Living with a Veterinary nurse certainly leads to some interesting conversations. The first week of living together consisted of me asking; how many puppies did you cuddle today? How many noses did you ‘boop’? Can you bring the cute one’s home? I’m still waiting on that last one. I, like many, had this romantic vision of what this industry was about. Vets do the messy jobs, nurses do the cuddling.
By week 2 of questioning, it’s clear that my perspective (and knowledge) had somewhat evolved; did the bulldog with the brachycephalic syndrome have successful surgery on his stenotic nares? Did the German shepherd with parvo pull through? You’ve been down since that dog passed away in your arms yesterday, have you had any sleep? I’m worried about you.
I can confidently say that VNs struggle to switch off after a long day on their feet at the practice. Working in the veterinary industry requires a mix of personal traits that aren’t as important in the majority of other careers;
Patience - Vet nurses are exposed to all sorts of furry creatures, all with different characteristics, temperaments and habits, both good and bad.
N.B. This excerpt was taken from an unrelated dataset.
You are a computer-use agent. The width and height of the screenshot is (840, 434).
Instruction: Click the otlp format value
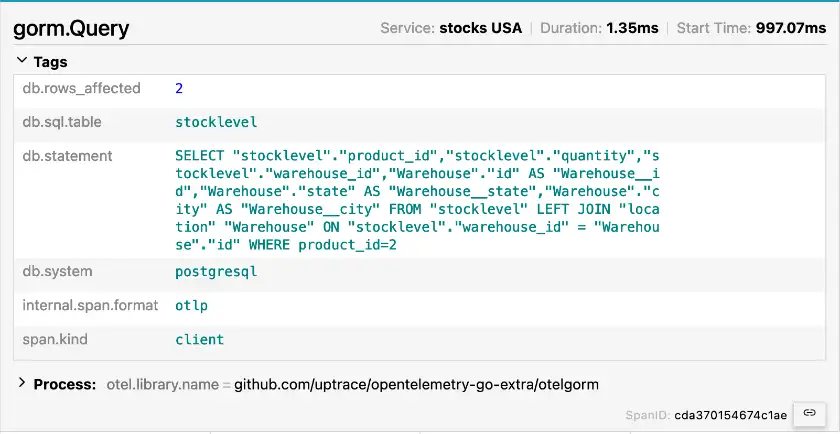pyautogui.click(x=191, y=305)
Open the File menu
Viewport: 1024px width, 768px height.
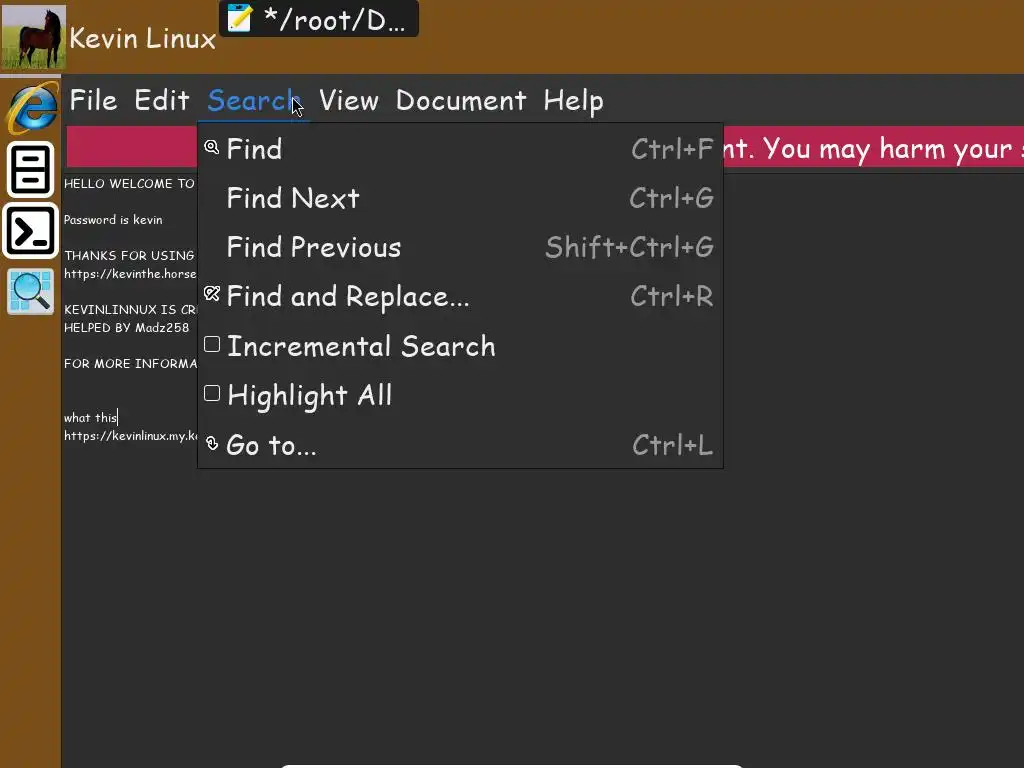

The same can be said for owners, usually without the fur. Frustration, amongst other emotions, is something that they have learned to deal with but this does take its toll. Being there for my VN to vent frustrations/worries is part of the daily ritual that helps her prepare for the next day.
Resilience/Fortitude - The ability to stay focused on the task at hand under varying degrees of pressure is something that many people struggle with. In an emergency, the pressure in the practice can become unbearable. Tea left cold, lids on lunches and legs crossed. Another day without a break, another late finish, another lost patient. There are often evenings I barely see my VN because she is exhausted and drained, all for the cause.
Compassion – Vet nurses love all of your fur babies, even the ones who bite, scratch, vomit, poop and otherwise act up in this unfamiliar and intimidating place. My VN always talks so joyfully of puppies being born, friendly or somewhat unhinged animals and successful operations that saved lives. She also lets her emotions show when things haven’t gone so well. It’s because veterinary nurses care about each and every animal and owner that comes in through those practice doors.
There are 2 two sides to the Veterinary nurse coin. Most only see what happens at the head, not what happens down at the tail. This brings us not so neatly to the heading of this article. In reality, I don’t need to ask anymore. I’ve come to recognise the various markings. It’s probably anal glands…she can do her own washing tonight.